In probability and statistics, an elliptical distribution is any member of a broad family of probability distributions that generalize the multivariate normal distribution. Intuitively, in the simplified two and three dimensional case, the joint distribution forms an ellipse and an ellipsoid, respectively, in iso-density plots.

In statistics, the normal distribution is used in classical multivariate analysis, while elliptical distributions are used in generalized multivariate analysis, for the study of symmetric distributions with tails that are heavy, like the multivariate t-distribution, or light (in comparison with the normal distribution). Some statistical methods that were originally motivated by the study of the normal distribution have good performance for general elliptical distributions (with finite variance), particularly for spherical distributions (which are defined below). Elliptical distributions are also used in robust statistics to evaluate proposed multivariate-statistical procedures.

Definition

Elliptical distributions are defined in terms of the characteristic function of probability theory. A random vector $X$ on a Euclidean space has an elliptical distribution if its characteristic function $\phi$ satisfies the following functional equation (for every column-vector $t$ )
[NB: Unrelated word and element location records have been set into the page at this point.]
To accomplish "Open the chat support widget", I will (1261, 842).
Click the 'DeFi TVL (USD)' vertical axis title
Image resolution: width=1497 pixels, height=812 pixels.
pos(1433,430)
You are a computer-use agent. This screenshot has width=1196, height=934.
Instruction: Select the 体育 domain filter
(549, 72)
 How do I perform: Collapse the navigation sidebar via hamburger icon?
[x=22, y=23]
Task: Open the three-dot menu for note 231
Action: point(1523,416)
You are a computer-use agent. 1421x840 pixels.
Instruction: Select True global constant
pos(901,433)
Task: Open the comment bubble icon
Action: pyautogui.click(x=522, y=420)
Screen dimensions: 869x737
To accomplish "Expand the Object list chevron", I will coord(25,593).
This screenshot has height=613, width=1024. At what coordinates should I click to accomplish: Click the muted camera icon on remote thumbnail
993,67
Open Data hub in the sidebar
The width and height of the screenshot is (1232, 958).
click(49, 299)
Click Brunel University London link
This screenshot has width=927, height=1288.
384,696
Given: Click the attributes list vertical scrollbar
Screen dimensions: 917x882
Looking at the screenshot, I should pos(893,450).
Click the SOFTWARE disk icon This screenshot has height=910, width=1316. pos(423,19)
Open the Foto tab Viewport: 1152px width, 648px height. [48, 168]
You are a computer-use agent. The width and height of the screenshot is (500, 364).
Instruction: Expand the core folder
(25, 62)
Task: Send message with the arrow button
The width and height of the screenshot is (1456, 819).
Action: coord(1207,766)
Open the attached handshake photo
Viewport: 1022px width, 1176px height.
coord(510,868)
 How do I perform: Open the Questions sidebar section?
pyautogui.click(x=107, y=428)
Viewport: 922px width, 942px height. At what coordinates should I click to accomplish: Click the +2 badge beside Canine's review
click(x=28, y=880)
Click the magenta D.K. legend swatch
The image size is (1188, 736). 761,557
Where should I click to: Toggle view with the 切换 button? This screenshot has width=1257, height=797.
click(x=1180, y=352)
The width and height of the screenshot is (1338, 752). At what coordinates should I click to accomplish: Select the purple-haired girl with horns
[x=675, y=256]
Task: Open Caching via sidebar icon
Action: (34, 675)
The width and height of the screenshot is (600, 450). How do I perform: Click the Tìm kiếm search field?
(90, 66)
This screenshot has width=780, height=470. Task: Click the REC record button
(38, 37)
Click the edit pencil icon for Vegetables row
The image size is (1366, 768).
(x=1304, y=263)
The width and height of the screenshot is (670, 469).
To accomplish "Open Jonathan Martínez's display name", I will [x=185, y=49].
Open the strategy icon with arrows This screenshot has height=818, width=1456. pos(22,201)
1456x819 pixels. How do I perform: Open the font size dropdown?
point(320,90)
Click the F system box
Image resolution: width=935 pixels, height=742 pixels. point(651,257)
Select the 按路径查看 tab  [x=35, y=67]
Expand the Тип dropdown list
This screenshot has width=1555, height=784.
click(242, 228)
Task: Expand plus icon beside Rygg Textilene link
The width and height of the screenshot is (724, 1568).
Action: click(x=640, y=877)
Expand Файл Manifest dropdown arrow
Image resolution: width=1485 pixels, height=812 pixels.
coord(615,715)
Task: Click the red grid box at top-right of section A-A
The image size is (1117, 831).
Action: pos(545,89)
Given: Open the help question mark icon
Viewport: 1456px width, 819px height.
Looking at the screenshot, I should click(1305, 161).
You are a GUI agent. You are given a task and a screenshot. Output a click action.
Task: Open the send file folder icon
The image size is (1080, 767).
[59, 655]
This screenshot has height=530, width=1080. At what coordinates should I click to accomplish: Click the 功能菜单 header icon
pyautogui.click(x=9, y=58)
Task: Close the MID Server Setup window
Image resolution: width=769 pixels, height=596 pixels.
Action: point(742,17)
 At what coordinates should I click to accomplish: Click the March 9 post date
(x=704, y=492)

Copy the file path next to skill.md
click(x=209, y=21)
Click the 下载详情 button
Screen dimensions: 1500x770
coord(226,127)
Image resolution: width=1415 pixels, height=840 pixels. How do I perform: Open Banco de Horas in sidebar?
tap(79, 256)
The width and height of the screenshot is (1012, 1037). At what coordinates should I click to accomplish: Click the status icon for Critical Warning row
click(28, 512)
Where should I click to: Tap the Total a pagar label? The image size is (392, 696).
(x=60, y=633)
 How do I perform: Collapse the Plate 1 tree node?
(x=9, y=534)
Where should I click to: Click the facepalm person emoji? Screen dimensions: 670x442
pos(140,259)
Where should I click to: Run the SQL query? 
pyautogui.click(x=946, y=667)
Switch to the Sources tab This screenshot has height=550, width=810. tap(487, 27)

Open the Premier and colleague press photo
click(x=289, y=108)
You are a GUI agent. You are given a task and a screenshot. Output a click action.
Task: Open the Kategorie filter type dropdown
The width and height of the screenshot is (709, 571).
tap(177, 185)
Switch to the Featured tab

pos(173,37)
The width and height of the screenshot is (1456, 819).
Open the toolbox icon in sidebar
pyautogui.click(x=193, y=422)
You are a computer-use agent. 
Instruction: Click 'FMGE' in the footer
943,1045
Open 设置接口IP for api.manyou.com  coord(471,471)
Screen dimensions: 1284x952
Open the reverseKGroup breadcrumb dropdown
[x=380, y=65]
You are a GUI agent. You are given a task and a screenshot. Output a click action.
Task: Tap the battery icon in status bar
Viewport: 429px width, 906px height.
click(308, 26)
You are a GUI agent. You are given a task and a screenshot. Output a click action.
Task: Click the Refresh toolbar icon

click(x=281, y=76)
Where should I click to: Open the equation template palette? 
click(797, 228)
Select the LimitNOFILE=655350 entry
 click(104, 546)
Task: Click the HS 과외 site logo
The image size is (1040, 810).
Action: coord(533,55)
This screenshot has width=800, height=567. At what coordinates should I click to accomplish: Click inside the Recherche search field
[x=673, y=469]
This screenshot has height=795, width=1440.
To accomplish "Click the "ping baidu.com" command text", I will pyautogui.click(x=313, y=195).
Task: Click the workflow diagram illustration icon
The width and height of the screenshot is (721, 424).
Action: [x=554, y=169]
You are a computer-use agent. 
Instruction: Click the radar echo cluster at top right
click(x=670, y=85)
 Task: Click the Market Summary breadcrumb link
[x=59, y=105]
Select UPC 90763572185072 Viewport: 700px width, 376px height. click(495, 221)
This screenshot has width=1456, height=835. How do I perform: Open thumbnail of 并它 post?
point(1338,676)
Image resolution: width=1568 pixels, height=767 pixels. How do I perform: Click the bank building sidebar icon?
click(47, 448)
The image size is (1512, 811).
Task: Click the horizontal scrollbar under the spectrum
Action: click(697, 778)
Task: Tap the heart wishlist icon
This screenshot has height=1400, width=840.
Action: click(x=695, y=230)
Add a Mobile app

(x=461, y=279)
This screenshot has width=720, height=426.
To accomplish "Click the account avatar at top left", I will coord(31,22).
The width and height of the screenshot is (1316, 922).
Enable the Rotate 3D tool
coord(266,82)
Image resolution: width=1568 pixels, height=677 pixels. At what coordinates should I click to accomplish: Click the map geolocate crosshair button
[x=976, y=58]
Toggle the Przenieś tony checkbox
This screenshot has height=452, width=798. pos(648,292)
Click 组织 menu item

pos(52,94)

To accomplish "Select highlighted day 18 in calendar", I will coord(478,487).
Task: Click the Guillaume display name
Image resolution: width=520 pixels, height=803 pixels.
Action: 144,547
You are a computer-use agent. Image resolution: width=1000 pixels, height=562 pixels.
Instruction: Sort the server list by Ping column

\phi _{X-\mu }(t)=\psi (t'\Sigma t)

for some location parameter $\mu$ , some nonnegative-definite matrix $\Sigma$ and some scalar function $\psi$ .^[1] The definition of elliptical distributions for real random-vectors has been extended to accommodate random vectors in Euclidean spaces over the field of complex numbers, so facilitating applications in time-series analysis.^[2] Computational methods are available for generating pseudo-random vectors from elliptical distributions, for use in Monte Carlo simulations for example.^[3]

Some elliptical distributions are alternatively defined in terms of their density functions. An elliptical distribution with a density function f has the form:

f(x)=k\cdot g((x-\mu )'\Sigma ^{-1}(x-\mu ))

where $k$ is the normalizing constant, $x$ is an $n$ -dimensional random vector with median vector $\mu$ (which is also the mean vector if the latter exists), and $\Sigma$ is a positive definite matrix which is proportional to the covariance matrix if the latter exists.^[4]

Examples

Examples include the following multivariate probability distributions:

Multivariate normal distribution
Multivariate t-distribution
Symmetric multivariate stable distribution ^[5]
Symmetric multivariate Laplace distribution ^[6]
Multivariate logistic distribution ^[7]
Multivariate symmetric general hyperbolic distribution ^[7]

Properties

In the 2-dimensional case, if the density exists, each iso-density locus (the set of x₁,x₂ pairs all giving a particular value of $f(x)$ ) is an ellipse or a union of ellipses (hence the name elliptical distribution). More generally, for arbitrary n, the iso-density loci are unions of ellipsoids. All these ellipsoids or ellipses have the common center μ and are scaled copies (homothets) of each other.

The multivariate normal distribution is the special case in which $g(z)=e^{-z/2}$ . While the multivariate normal is unbounded (each element of $x$ can take on arbitrarily large positive or negative values with non-zero probability, because $e^{-z/2}>0$ for all non-negative $z$ ), in general elliptical distributions can be bounded or unbounded—such a distribution is bounded if $g(z)=0$ for all $z$ greater than some value.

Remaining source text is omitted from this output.